Jshon parses, reads and creates JSON. It is designed to be as usable as possible from within the shell and replaces fragile adhoc parsers made from grep/sed/awk. Requires Jansson
- Download jshon.tar.gz * Forum thread
- Github * Forum thread
- AUR
- Github
It loads json text from stdin, performs actions, then dumps to stdout. Some of the options output json, others output plain text summaries. Because Bash has very poor nested datastructures, Jshon is a breadth-first parser and all actions work on the outermost element. Actions may be chained sequentially to reduce calls to jshon.
ACTIONS
Each action takes the form of a short option. Some require arguments. All examples will work on this json sample:
{"a":1,"b":[true,false,null,"none"],"c":{"d":4,"e":5}}
jshon [actions] < sample.json
-t
(type) returns string, object, list, number, bool, null
jshon -t -> object
-l
(length) returns an integer. Only works on string, object, list.
jshon -l -> 3
-k
(keys) returns a newline separated list of keys. Only works on object.
jshon -k -> a b c
-e index
(extract) returns json value at "index". Only works on object, list.
jshon -e c -> {"d":4,"e":5}
-s value
(string) returns a json encoded string. Ignores stdin.
jshon -s "back\slash" -> "back\\slash"
-u
(unstring) returns a decoded string. Only works on string.

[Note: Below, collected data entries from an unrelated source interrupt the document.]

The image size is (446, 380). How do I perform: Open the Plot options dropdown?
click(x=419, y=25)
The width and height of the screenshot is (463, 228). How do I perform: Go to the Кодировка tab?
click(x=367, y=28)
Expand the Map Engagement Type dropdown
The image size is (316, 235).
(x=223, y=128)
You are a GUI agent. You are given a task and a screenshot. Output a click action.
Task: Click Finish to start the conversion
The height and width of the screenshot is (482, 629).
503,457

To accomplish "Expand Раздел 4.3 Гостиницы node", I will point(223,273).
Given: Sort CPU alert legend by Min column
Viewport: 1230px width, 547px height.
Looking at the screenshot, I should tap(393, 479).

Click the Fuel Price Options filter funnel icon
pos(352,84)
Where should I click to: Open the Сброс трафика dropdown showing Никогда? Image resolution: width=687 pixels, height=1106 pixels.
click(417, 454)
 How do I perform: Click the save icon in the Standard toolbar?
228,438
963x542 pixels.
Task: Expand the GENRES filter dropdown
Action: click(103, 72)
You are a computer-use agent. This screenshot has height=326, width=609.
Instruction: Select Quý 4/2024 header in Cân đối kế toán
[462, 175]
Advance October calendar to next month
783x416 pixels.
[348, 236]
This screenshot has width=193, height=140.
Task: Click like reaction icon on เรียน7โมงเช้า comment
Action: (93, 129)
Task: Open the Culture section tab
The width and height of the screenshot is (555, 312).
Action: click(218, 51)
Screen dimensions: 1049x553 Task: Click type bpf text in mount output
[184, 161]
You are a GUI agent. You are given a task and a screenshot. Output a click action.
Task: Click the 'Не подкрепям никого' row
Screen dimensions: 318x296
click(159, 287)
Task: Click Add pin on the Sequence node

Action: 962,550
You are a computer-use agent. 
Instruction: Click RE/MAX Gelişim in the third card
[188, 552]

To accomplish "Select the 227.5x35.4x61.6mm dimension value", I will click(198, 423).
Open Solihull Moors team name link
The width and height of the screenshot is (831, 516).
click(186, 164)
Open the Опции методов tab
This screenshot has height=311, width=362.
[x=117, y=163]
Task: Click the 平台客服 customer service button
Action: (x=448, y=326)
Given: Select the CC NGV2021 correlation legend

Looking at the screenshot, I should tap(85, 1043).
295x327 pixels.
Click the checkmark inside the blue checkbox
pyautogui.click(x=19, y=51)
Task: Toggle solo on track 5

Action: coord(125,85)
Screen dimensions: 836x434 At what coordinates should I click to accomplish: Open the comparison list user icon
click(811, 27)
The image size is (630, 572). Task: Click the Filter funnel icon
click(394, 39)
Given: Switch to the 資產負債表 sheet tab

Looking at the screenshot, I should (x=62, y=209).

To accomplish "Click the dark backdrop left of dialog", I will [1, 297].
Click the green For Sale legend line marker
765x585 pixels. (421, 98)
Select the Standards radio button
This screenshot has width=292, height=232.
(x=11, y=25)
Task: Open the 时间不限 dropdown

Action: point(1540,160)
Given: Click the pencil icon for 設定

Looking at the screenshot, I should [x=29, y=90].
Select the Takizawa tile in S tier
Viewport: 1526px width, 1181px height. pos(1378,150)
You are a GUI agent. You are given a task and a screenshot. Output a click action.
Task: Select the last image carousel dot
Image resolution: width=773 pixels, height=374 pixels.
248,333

jshon -e b -e 3 -u -> none
-m index,value
(modify) edits an element in a list or a dict. Value must be escaped. If value is remove, delete the index. If value is true/false/null, insert the primitive type. Quoting strings is optional, except for the ambiguous case of remove/true/false/null. Lists support several magic indexes. Negative numbers wrap around the back, and append will add a new element after the last.
jshon -m a,first -> {"a":"first", ...}
-i index
(insert) is complicated. It is the reverse of extract. Extract saves a copy of the json on a stack. Insert pops json from the stack, and inserts that bit of json into the new top of the stack. Use extract to dive into the json tree, modify to change something, and insert to push the changes back up the tree.
jshon -e a -i a -> the orginal json
jshon -e b -m 2,remove -m 2,remove -m append,1.2 -i b ->
{"a":1, "b":[true,false,1.2], "c":{"d":4,"e":5}}
BUGS
Numerous! There are no stack over/underflow checks. Forward slashes are not escaped. Object indexes with commas are broken. On any error it exits without saying why. Documentation is very brief.